On April 9, 2020, Shevchenko promised to submit to the Verkhovna Rada a resolution recognizing the policy of Ulana Suprun as genocide of the Ukrainian people. In October, Shevchenko called critics of the Constitutional Court "adepts" of the US State Department and George Soros.

In November 2021, Shevchenko expressed a desire to go to Donetsk, where, according to him, "our people are shooting at each other". In October 2023, Shevchenko refused to support the ban on the UOC MP, and in November he took part in collecting signatures to the Speaker of the Verkhovna Rada Ruslan Stefanchuk regarding the need to send the bill "on the ban on the UOC MP" to the Venice Commission in order to thwart its advancement.

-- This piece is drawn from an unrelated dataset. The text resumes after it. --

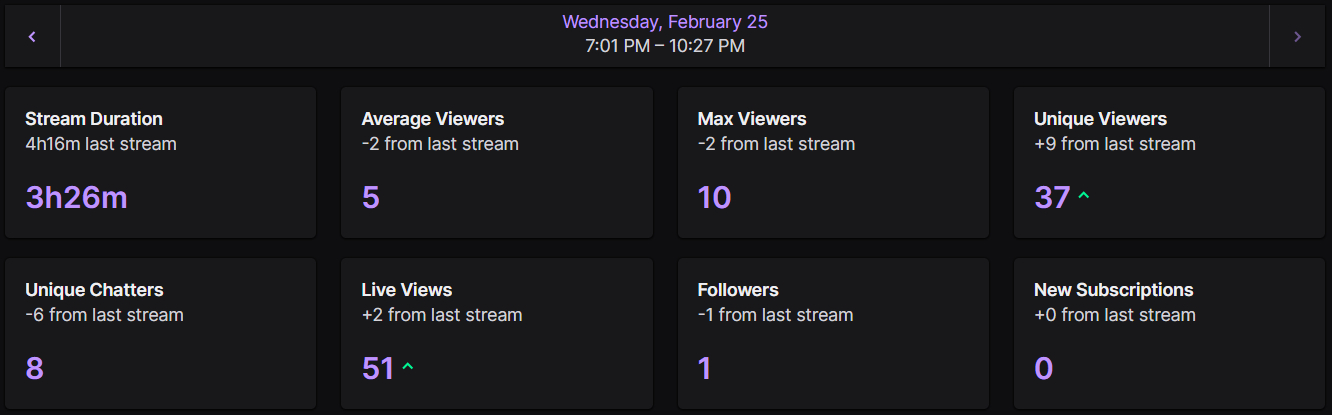The image size is (1332, 415).
Task: Open the Unique Chatters stat card
Action: pyautogui.click(x=160, y=334)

In February 2024, Shevchenko called for the Kyiv-Pechersk Lavra to be returned to the use of the UOC MP. After the 8 July 2024 Russian strikes on Ukraine, Shevchenko spread Russian propaganda narratives, calling for peace with the Russians.

== Criminal investigations ==
In November 2021, the SBU searched Shevchenko's home, looking for Russian contraband military goods. At the time, he was considered a person cooperating with the Main Directorate of Intelligence of the Ministry of Defence of Ukraine. However, the State Security Service stated that he was not their employee.

On November 14, 2024, Shevchenko was charged with high treason under Part 1 of Art. 111 of the Criminal Code of Ukraine.

On November 15, the court arrested Shevchenko for 60 days, until January 11, 2025. On January 7, 2025, the court extended the preventive measure until March 7.